» WHAT TO PRODUCE
Skip the pictures, please, and write out exactly every line from the one containing "The width and" through the end of the listing below.

» DATA SUPPLIED

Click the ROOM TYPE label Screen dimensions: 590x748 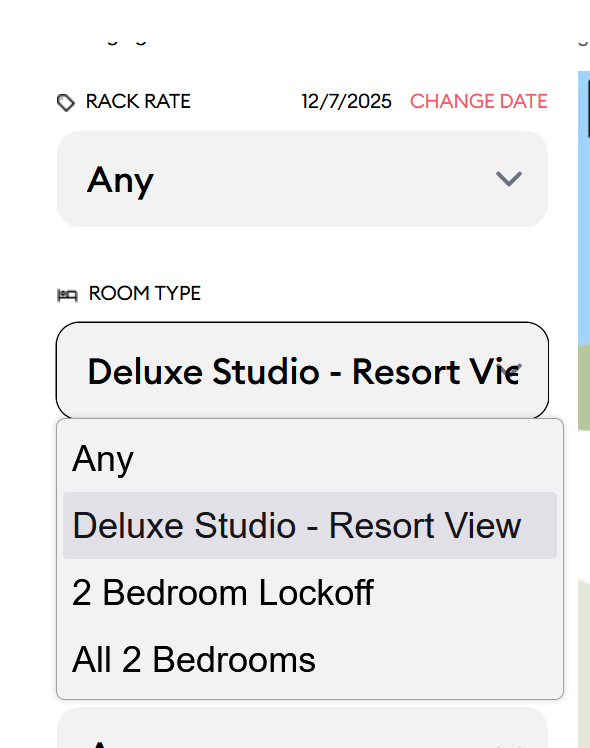pyautogui.click(x=145, y=293)
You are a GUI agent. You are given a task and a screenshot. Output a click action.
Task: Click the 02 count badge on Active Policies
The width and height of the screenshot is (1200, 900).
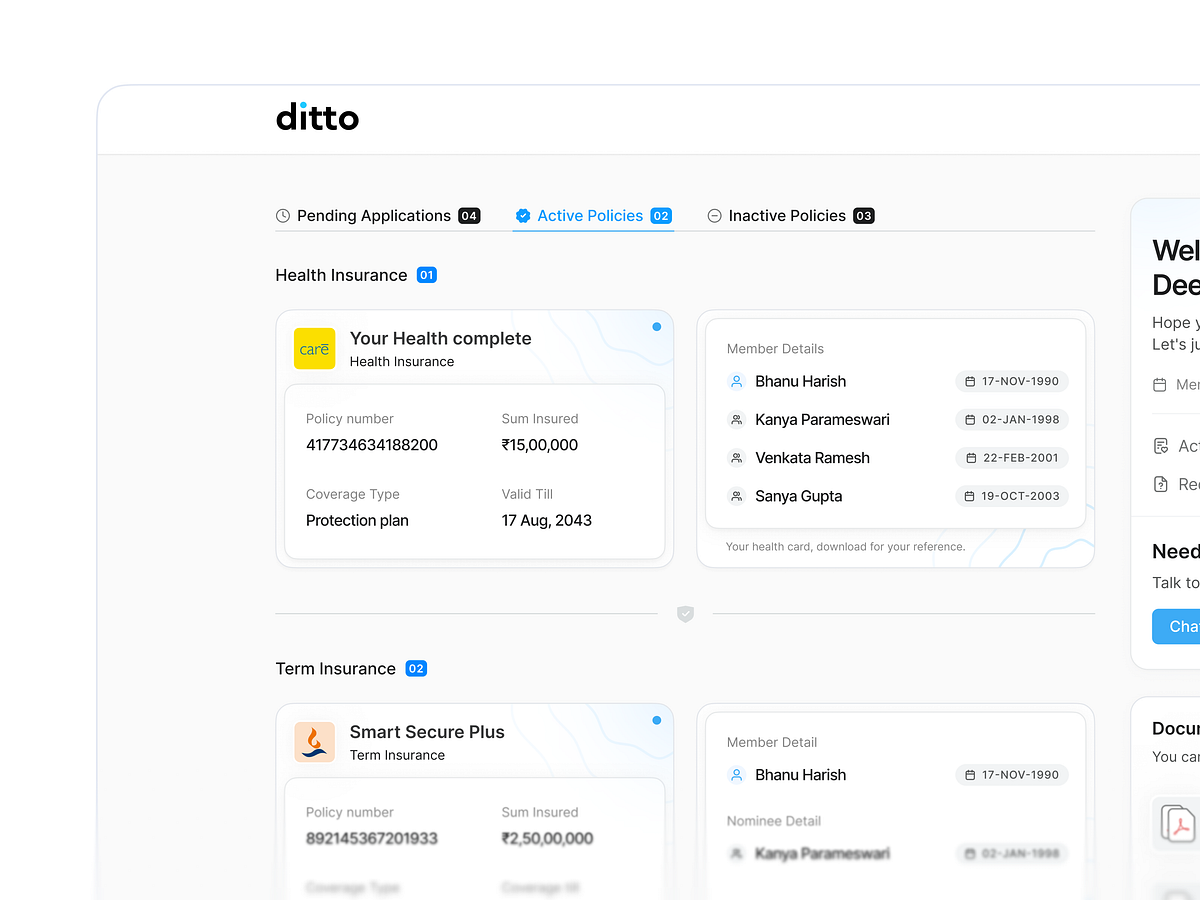tap(660, 215)
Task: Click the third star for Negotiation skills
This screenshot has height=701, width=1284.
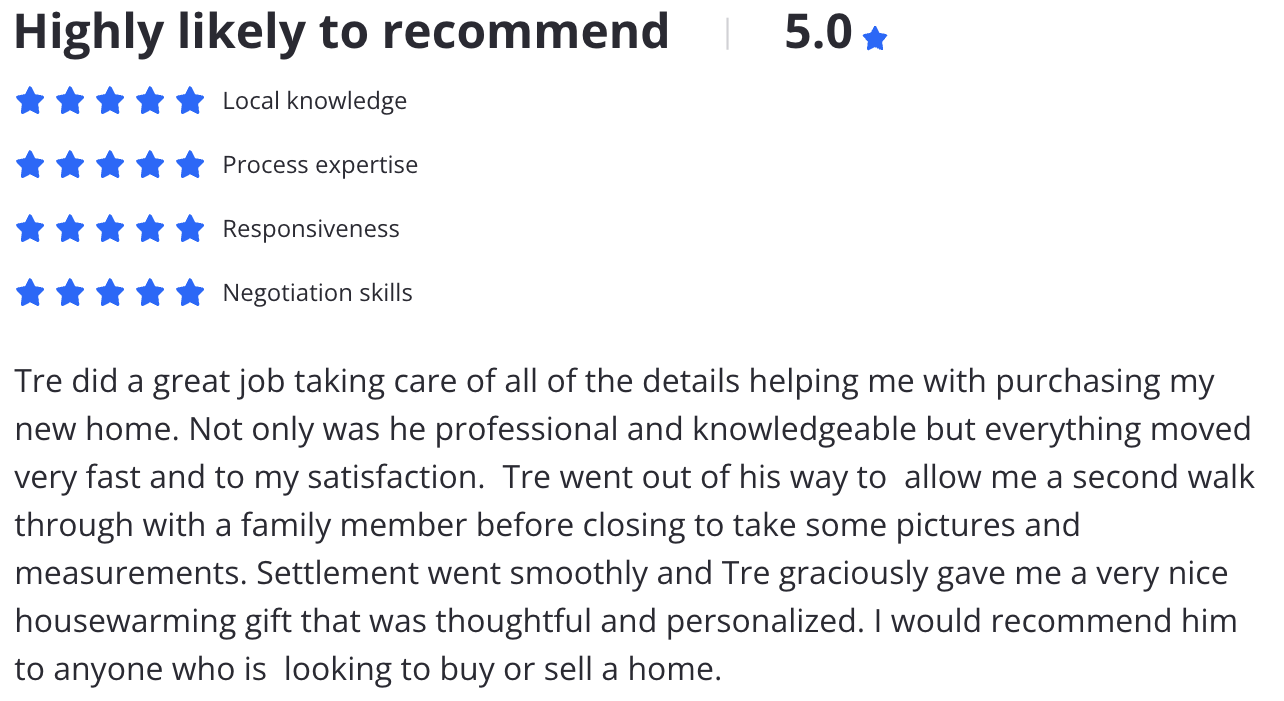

» WRITTEN SOLUTION
The width and height of the screenshot is (1200, 900).
tap(660, 215)
Task: Click the third star for Negotiation skills
This screenshot has height=701, width=1284.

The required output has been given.